What is needed |
Print, in exact form, the lines below from the one containing "Task: Check the DECK1 row checkbox" through the one containing "Click 객실 상품 보기 pill button", and omit all others.

Source records |
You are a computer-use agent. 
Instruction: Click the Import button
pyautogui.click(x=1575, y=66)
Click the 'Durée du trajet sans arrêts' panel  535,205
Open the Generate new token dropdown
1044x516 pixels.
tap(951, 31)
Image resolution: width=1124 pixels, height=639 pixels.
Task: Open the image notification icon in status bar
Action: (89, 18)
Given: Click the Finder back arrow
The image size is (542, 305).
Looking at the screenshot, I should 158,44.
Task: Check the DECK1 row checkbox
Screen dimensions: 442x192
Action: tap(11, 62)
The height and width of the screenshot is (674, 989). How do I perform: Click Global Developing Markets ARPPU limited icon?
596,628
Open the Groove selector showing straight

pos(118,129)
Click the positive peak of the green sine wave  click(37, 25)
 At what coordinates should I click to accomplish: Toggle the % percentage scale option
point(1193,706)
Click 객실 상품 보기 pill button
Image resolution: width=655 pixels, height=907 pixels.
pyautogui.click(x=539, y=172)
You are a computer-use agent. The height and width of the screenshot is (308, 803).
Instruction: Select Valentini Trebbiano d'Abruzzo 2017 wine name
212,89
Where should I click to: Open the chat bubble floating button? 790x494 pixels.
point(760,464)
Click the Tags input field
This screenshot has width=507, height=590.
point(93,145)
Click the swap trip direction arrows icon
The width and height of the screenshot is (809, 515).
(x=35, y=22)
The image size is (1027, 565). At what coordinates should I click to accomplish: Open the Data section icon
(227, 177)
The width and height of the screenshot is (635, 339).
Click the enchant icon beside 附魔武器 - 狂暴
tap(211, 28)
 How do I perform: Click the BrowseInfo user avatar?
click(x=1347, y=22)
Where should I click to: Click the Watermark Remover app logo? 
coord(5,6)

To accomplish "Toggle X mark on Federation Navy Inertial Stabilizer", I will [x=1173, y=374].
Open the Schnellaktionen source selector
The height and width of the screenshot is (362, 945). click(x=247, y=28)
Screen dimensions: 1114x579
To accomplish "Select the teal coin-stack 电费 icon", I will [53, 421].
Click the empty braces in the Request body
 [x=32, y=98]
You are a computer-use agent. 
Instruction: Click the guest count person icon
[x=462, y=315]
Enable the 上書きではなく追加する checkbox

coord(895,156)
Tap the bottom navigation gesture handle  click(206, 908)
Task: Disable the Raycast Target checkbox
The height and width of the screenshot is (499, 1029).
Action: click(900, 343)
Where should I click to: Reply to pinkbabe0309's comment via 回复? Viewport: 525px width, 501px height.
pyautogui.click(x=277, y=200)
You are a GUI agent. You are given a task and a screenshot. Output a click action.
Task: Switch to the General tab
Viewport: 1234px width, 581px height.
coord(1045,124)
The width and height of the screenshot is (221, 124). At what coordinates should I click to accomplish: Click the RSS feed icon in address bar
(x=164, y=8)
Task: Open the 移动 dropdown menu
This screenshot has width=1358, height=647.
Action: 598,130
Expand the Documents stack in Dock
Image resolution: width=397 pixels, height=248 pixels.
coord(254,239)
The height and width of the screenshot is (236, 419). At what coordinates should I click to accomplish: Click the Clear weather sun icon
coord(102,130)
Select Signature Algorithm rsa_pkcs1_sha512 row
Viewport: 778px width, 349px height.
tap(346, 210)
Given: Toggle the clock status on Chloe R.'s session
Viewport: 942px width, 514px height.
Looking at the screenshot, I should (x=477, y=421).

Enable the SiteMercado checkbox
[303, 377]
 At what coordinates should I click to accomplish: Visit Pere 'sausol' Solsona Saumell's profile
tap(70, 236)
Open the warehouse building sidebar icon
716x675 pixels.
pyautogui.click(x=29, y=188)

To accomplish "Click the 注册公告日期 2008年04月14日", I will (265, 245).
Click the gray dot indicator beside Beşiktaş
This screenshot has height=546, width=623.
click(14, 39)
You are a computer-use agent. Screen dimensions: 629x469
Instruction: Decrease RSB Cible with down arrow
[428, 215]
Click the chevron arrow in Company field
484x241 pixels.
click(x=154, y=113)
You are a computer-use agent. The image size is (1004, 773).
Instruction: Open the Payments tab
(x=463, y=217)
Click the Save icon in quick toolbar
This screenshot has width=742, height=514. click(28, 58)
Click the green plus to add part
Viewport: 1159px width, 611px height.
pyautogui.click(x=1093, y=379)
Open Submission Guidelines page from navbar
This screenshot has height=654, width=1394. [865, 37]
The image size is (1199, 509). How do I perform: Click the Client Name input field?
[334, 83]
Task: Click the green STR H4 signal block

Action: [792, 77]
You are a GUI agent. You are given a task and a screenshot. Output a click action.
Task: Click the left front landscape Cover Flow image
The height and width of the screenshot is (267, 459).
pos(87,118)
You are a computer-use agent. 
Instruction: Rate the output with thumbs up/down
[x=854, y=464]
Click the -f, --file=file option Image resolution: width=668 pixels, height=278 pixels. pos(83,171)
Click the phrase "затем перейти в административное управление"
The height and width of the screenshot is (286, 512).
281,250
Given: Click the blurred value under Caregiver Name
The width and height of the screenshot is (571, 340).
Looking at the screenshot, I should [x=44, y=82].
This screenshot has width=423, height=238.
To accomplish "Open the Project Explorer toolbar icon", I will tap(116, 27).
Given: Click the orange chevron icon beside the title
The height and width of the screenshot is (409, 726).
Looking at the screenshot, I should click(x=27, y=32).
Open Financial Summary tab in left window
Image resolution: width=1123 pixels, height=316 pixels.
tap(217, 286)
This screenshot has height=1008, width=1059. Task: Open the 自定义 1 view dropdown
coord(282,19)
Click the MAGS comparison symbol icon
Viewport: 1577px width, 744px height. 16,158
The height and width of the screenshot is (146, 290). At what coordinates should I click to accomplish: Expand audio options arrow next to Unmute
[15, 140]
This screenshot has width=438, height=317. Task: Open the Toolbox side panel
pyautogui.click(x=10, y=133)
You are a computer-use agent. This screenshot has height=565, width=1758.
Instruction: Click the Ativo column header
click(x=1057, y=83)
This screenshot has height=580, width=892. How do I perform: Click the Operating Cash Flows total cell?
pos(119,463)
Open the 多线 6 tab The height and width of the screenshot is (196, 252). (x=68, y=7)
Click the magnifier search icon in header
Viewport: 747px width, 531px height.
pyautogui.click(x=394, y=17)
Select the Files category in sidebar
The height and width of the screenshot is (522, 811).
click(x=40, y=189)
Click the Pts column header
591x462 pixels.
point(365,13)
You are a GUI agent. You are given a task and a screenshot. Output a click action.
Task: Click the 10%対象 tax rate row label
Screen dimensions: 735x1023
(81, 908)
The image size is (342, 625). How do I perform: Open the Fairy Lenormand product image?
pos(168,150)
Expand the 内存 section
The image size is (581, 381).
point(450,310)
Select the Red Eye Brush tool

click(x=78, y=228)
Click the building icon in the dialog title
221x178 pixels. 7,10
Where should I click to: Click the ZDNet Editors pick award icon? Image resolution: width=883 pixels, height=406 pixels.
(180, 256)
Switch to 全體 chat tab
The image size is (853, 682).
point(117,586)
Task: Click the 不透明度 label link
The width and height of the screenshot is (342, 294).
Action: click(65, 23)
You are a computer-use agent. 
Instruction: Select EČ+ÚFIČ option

Solution for this problem |
Task: Check the DECK1 row checkbox
Screen dimensions: 442x192
Action: tap(11, 62)
The height and width of the screenshot is (674, 989). How do I perform: Click Global Developing Markets ARPPU limited icon?
596,628
Open the Groove selector showing straight

pos(118,129)
Click the positive peak of the green sine wave  click(37, 25)
 At what coordinates should I click to accomplish: Toggle the % percentage scale option
point(1193,706)
Click 객실 상품 보기 pill button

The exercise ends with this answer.